* Goal of the exercise *
Using the records below, please work out how many lines contain "mapping"; answer with the number alone.

Records from a data source:
- Opening Delimiter -

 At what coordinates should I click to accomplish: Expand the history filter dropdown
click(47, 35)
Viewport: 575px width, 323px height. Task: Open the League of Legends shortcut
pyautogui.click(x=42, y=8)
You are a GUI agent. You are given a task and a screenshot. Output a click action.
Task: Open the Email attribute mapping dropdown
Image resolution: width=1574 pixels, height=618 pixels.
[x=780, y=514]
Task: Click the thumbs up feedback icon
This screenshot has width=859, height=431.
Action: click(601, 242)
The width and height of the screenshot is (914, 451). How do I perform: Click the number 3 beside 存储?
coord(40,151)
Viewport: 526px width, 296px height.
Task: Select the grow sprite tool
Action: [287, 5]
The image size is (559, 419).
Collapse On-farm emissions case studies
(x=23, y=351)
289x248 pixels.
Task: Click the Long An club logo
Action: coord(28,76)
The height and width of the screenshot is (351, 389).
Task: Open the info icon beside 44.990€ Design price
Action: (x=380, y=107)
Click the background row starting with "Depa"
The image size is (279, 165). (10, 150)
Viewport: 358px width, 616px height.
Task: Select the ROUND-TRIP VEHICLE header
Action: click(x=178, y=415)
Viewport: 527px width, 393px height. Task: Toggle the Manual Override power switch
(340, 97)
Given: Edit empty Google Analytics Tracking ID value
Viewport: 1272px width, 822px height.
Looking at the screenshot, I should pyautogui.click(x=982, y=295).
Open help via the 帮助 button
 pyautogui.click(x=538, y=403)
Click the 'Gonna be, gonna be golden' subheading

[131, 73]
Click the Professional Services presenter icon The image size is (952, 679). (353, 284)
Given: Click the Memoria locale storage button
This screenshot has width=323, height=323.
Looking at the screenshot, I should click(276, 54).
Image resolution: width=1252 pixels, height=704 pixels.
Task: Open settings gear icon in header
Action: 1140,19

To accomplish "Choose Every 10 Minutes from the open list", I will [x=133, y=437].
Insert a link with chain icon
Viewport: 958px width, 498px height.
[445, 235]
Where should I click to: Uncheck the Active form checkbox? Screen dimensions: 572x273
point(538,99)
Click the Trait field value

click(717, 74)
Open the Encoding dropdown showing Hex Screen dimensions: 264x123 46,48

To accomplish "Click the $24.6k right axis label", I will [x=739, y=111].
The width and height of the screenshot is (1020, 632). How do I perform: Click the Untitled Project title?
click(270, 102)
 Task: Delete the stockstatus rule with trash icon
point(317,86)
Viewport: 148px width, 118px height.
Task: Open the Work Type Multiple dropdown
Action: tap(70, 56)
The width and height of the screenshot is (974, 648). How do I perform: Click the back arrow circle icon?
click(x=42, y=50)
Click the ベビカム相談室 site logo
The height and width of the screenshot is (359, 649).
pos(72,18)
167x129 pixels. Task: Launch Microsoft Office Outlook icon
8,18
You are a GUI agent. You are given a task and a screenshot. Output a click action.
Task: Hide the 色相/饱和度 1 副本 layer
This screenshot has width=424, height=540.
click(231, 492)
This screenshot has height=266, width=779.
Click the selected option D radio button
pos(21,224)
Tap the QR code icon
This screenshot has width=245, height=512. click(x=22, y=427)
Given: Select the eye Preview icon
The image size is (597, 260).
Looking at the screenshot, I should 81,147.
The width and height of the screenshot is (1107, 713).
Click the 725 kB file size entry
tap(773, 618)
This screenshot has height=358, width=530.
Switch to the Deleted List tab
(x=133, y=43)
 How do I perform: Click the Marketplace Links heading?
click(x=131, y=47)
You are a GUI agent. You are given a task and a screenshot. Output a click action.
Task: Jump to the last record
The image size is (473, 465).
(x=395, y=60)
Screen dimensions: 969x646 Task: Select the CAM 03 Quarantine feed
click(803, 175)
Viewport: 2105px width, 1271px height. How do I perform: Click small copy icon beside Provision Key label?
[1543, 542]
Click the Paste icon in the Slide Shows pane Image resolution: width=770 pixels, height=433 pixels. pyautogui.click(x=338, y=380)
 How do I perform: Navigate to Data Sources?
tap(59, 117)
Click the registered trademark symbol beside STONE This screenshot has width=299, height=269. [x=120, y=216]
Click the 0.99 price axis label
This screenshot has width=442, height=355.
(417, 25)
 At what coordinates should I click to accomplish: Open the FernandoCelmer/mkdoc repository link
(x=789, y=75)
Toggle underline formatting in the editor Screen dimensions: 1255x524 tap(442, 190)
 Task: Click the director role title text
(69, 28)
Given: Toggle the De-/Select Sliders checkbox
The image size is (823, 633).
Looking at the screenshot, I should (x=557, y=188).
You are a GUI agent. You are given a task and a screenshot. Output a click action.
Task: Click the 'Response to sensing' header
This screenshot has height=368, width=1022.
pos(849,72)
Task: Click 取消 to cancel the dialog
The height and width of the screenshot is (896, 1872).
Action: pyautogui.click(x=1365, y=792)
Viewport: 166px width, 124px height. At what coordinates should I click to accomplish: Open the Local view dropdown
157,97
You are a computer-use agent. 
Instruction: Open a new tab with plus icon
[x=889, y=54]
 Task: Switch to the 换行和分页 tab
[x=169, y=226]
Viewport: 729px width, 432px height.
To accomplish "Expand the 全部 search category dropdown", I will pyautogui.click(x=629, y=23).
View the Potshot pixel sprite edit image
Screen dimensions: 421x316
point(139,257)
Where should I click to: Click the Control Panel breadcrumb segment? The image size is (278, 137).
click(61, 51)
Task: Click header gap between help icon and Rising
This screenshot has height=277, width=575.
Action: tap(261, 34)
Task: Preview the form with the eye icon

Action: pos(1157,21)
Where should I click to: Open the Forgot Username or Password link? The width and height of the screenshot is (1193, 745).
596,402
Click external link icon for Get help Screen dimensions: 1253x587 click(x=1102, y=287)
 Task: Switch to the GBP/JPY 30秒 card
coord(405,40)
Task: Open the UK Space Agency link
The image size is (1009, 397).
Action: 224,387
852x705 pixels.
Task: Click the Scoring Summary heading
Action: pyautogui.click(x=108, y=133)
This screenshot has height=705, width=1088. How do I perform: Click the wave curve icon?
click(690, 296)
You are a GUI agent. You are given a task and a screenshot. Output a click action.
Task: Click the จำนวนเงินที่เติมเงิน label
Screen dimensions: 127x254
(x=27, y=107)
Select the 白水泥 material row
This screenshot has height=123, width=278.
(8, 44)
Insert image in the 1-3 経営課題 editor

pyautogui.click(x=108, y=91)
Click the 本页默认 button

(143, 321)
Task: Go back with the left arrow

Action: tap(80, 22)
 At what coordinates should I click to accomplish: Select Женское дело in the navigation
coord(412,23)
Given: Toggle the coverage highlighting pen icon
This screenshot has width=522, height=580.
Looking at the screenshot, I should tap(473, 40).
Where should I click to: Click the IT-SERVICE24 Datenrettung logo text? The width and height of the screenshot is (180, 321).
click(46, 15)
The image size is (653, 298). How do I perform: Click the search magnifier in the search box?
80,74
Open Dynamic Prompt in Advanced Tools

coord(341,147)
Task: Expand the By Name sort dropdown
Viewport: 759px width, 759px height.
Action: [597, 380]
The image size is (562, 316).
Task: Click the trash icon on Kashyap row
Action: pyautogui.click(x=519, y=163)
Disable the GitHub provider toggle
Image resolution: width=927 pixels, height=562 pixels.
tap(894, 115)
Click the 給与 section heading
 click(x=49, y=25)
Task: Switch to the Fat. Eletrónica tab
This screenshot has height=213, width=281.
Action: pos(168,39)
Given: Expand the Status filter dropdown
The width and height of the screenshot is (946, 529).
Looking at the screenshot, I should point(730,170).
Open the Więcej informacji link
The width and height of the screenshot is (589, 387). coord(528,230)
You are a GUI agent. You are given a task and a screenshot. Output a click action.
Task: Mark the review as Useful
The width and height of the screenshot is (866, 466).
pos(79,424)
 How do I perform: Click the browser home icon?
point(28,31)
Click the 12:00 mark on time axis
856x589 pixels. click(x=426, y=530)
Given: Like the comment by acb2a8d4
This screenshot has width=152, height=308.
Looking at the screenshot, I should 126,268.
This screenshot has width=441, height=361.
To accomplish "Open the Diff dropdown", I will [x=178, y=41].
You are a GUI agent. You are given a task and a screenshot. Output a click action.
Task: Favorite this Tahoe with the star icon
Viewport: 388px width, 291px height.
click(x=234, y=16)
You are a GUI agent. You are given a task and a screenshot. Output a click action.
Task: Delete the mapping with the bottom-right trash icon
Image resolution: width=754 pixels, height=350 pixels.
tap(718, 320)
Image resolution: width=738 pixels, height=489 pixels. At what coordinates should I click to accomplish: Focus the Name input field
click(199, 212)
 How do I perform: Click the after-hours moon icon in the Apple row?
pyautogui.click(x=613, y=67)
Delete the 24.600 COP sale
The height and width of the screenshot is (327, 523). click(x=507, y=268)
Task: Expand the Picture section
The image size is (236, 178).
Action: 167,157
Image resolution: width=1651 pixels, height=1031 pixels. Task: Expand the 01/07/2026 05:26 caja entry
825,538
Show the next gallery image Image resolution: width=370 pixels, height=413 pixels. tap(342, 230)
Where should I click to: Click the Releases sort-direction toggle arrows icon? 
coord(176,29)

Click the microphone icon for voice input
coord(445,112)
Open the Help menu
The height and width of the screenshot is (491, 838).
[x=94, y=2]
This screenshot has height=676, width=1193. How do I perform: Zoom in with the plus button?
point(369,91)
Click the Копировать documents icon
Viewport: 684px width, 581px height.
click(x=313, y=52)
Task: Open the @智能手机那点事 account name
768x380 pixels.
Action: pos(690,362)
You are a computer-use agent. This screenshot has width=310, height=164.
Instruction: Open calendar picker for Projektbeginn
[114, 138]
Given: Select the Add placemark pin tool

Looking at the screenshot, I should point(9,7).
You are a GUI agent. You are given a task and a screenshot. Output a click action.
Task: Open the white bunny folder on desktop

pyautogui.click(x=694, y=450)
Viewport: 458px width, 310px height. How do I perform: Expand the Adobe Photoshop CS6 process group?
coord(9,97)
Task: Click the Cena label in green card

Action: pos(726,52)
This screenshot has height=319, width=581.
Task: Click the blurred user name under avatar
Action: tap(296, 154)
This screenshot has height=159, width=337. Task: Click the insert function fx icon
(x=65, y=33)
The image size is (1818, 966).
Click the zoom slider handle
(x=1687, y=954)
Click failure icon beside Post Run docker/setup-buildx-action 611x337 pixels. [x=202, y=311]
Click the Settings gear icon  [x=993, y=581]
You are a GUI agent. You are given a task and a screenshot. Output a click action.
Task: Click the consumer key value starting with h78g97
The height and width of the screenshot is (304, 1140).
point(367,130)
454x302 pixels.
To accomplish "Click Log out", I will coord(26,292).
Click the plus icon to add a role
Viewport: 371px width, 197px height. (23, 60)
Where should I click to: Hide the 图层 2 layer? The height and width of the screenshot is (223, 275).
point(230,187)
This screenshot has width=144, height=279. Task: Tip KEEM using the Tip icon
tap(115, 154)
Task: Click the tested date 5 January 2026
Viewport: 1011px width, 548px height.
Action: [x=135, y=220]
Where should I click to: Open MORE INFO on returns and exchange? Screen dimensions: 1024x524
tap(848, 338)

- Closing Delimiter -

* Your response *
2